Полосы на лице Соколовского, косым крестом от висков к скулам, темнели, верхняя губа вздулась.

– Соврали, сволочи! Стоят как бараны, к мячу не могут подступиться! Скажи им, Цобель, мы всех расстреляем за обман.

– Герр майор! Уважаемый господин Викингер! – взмолился Цобель. Он очень опасался, что Викингер испортит все дело.

Майор вытащил пистолет и, нацелив его на Соколовского, приказал:

– Schlag zu in die Baracken wand![7]

Соколовский ударил. Потом еще раз. И еще. Он бил все сильнее, с земли и с лёту. Бил левой и правой, чувствуя, как горит босая, отвыкшая от мяча нога, бил, задыхаясь от мгновенной усталости, вымещая ярость на мяче.
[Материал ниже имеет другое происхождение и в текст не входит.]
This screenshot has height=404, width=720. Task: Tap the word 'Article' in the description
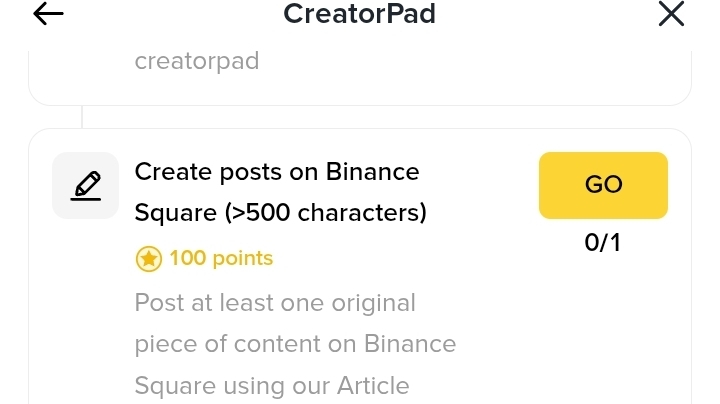(x=373, y=386)
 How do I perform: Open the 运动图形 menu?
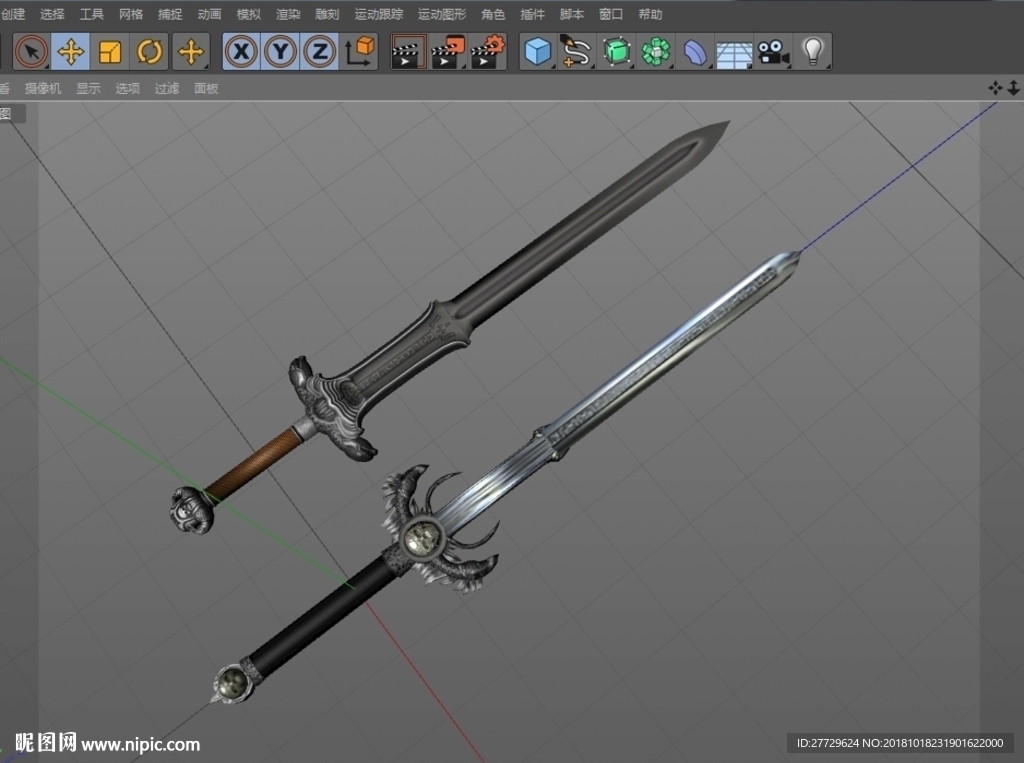442,14
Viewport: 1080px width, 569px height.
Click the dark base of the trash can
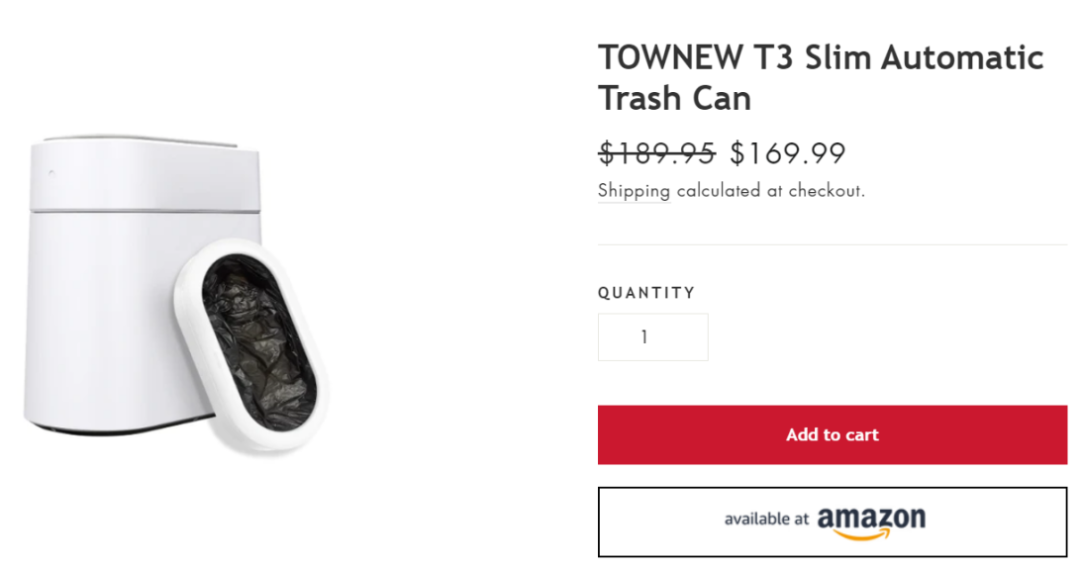(x=117, y=427)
Выхода не было. Дугину – хоть он и вратарь – и Скачко тоже пришлось бить, а потом и двоим другим из первого барака – Ивану Лемешко и Фокину, смешливому пареньку с утиным носом.
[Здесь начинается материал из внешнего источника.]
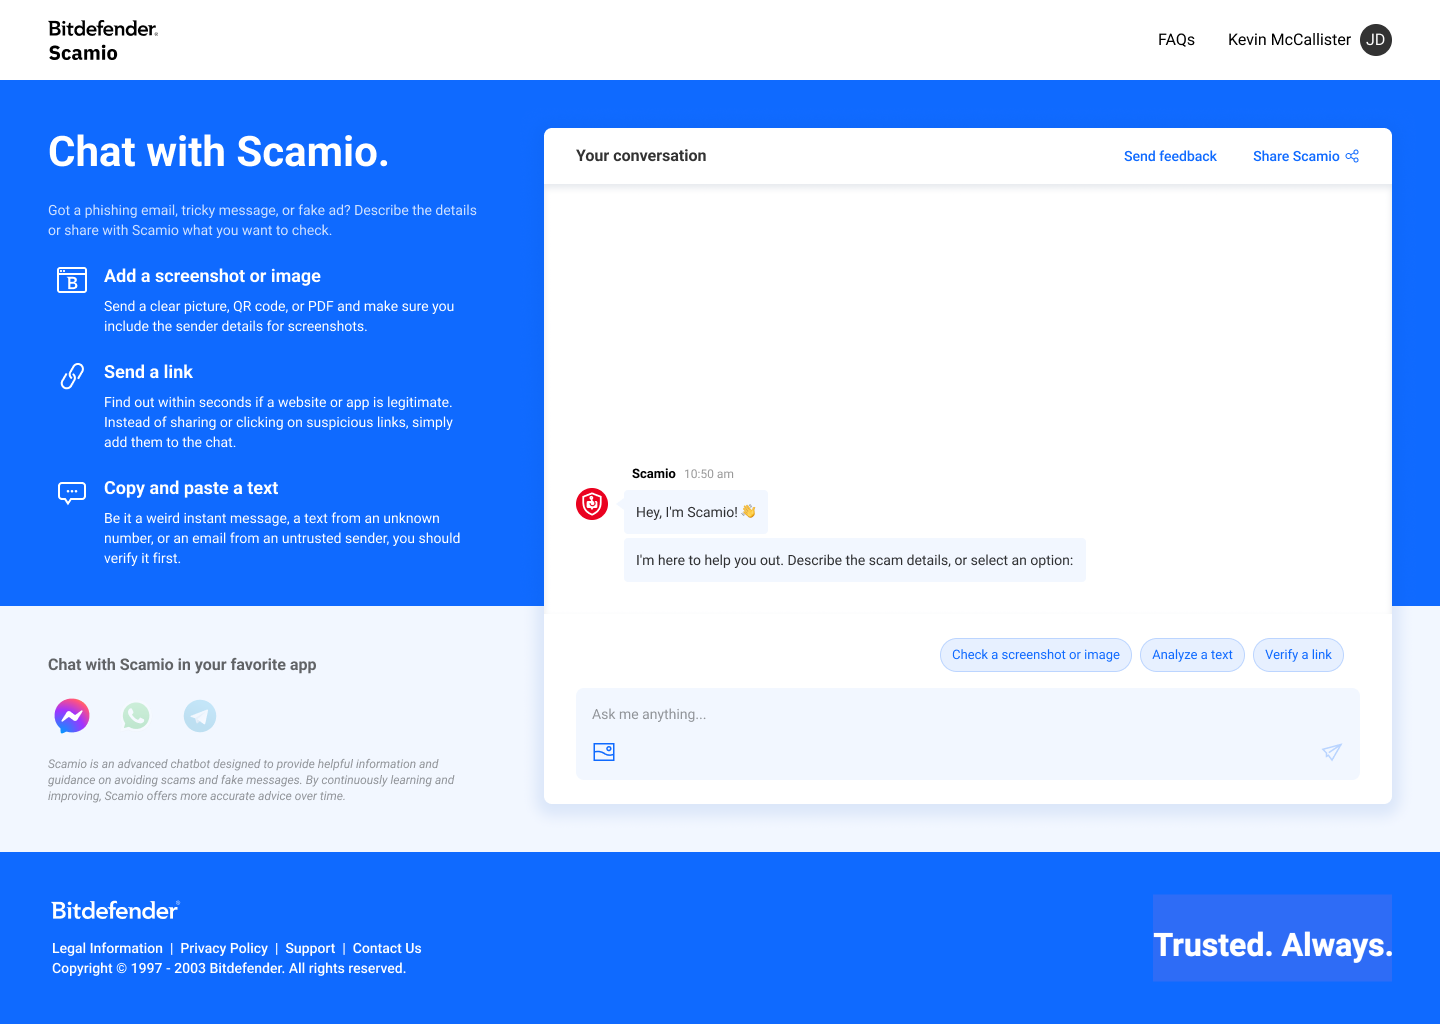Click the send message paper plane icon
Screen dimensions: 1440x1024
click(x=1331, y=751)

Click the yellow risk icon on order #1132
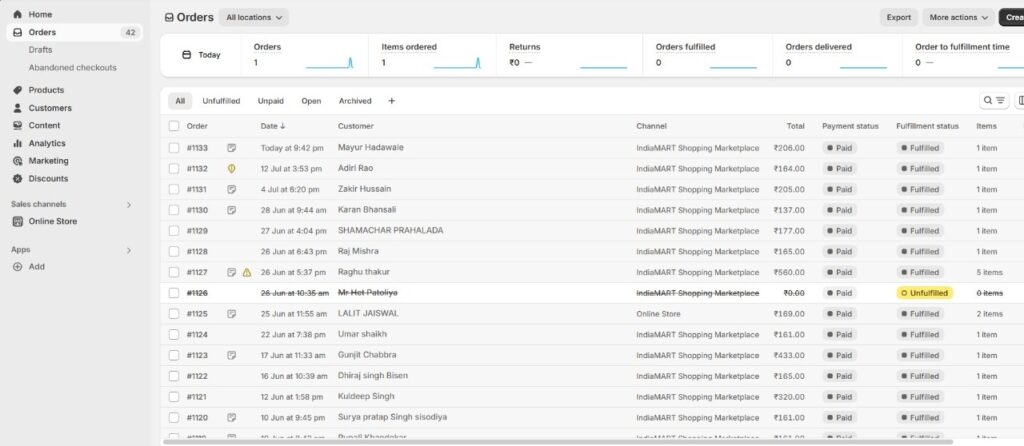(231, 169)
Цобель возрадовался: удар у пленных настоящий! А если учесть месяцы лагеря и то, что они босые, и, бог мой милостивый, отсутствие тренировки тоже что-нибудь да значит! Они прирожденные футболисты, даже этот веснушчатый сопляк в белье не по росту, так что ему приходится рукой придерживать кальсоны.

Герр Цобель сентиментален. До войны он часто умилялся и ронял слезу не от горя, а от избытка чувств. Постреливая розовыми глазами вслед мячу, он в эту блаженную минуту уже простил Викингеру солдафонскую грубость, а парням – то, что они русские и как-никак воевали против Германии. С точки зрения Цобеля, война ужасное бедствие, было бы лучше, если бы люди, все люди, а не только немцы, послушались Гитлера: в конце концов, Гитлер никому не желает зла. Подумать только: все могло бы обойтись без крови, а эти славные парни, которые и босой ногой хорошо бьют по мячу, имели бы возможность штудировать знаменитый труд доктора Августа Шварца, незабвенного учителя Цобеля, «Футбол. Теория. Техника. Тактика». «Надо учить людей, – успокоенно думал Цобель. – Просвещать их надо, возвышать, а не убивать». Конечно, Цобелю далеко до европейской славы Августа Шварца, но и он, Цобель, когда-то неплохо играл, а его статья «Wie wird fu?ballgespielt»[8] служила полезным пособием для молодых спортсменов.

Да, он мог считать этот час своей деловой удачей. Герр комендант, от которого в городе так много зависит (Транспорт! Даровая рабочая сила! Охрана товаров в пути! Электроэнергия!), хочет иметь большой футбол не позднее чем через месяц, ко дню первой годовщины войны. Он получит большой футбол.